TEC (Figure 2F, Supplemental Figure 9). Interestingly, this enhancement was abrogated
following the addition of EGTA, a chelating agent with a high affinity for calcium ions, which
5 indicated IL-23 boosted glycolysis was calcium-dependent. Considering that Ca2+/CalmodulinDependent Protein Kinase Kinases (CaMKKs) are serine/threonine kinases activated by the binding of Ca2+/CaM which helps remove the auto-inhibitory domain and enables substrate access (44), the IL-23 induced intracellular calcium flux might lead to enhanced CaMK4 expression and activation.

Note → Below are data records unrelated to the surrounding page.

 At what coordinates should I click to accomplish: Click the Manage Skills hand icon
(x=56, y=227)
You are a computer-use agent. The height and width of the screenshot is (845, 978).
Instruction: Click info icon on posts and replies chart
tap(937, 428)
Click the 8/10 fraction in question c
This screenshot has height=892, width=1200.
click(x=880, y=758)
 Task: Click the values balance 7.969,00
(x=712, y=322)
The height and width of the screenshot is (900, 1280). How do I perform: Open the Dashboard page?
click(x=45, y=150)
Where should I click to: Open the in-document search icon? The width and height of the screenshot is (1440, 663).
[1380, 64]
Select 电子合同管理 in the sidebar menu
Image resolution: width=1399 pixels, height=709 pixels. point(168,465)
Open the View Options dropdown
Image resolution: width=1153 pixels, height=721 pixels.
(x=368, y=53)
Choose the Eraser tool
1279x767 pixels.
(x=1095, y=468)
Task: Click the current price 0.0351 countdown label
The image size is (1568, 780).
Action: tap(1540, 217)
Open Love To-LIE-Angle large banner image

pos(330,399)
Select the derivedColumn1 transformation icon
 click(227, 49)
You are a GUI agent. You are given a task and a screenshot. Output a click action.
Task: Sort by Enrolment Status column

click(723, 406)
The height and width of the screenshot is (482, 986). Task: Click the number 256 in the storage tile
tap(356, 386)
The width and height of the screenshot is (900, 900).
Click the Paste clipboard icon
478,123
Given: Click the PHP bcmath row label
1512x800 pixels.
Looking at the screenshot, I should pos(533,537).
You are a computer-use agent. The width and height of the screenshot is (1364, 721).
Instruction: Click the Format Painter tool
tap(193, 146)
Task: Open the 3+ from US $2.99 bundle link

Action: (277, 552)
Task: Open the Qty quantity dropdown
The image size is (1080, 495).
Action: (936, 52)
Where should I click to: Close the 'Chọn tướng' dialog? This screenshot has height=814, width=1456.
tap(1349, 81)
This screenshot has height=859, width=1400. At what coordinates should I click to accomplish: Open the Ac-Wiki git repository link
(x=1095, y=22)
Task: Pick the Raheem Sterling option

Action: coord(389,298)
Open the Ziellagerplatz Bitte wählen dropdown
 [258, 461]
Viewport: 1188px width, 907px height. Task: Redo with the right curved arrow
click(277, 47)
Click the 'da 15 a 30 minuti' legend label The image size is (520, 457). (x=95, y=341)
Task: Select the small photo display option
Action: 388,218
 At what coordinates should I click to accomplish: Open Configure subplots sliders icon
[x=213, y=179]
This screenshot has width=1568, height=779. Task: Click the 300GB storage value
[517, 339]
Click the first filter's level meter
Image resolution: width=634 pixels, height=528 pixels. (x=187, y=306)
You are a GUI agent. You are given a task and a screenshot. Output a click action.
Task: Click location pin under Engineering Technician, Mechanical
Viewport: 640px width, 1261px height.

To validate this supposition, mouse TEC cultured in the presence or absence of IL-23 were collected and subjected to Western blot analysis. Indeed, increased IL-23R and CaMK4 but not CaMK2 were observed in TEC stimulated with IL-23 (Figure 2G), which was further
confirmed by confocal image analysis (Figure 2H). Furthermore, to extend our observations in vitro, the expression of CaMK2 and CaMK4 were assessed in the kidneys of mice administered GFP or IL-23 MC. As expected, immunohistochemistry staining revealed a significant increase of CaMK4 but not of CaMK2 in TEC from IL-23 MC administered mice (Figure 2I). Collectively, our data indicated that, TEC responded to IL-23 by upregulating CaMK4, which might control cellular processes related to immune functions.